In January of 2019, the group added a new twist to its campaigns by exploiting the vulnerability in the ThinkPHP web framework (CNVD-2018-24942) in order to spread similar malware. In March 2019, the threat actor updated its infrastructure, although tactics, techniques, and procedures (TTPs) remained the same.
Shortly after, Panda began leveraging an updated payload, which used Certutil tool to download the secondary miner payload. In June, Panda began targeting a newer WebLogic vulnerability, CVE-2019-2725, but didn’t change its TTPs.

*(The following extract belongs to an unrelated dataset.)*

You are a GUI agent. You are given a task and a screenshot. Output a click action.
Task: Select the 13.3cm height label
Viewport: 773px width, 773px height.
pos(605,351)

Over the past month, Panda has switched to a new C2 and payload-hosting infrastructure, but hasn’t updated payload, which is relatively similar to the one it began using in May 2019. The sample also includes Panda's usual lateral movement modules that include Shadow Brokers' exploits and Mimikatz. In August, the attackers added another set of domains to their inventory, the researchers said
“Panda remains one of the most consistent actors engaging in illicit mining attacks and frequently shifts the infrastructure used in their attacks. They also frequently update their targeting, using a variety of exploits to target multiple vulnerabilities, and is quick to start exploiting known vulnerabilities shortly after public POCs become available, becoming a menace to anyone slow to patch,” Talos team warned.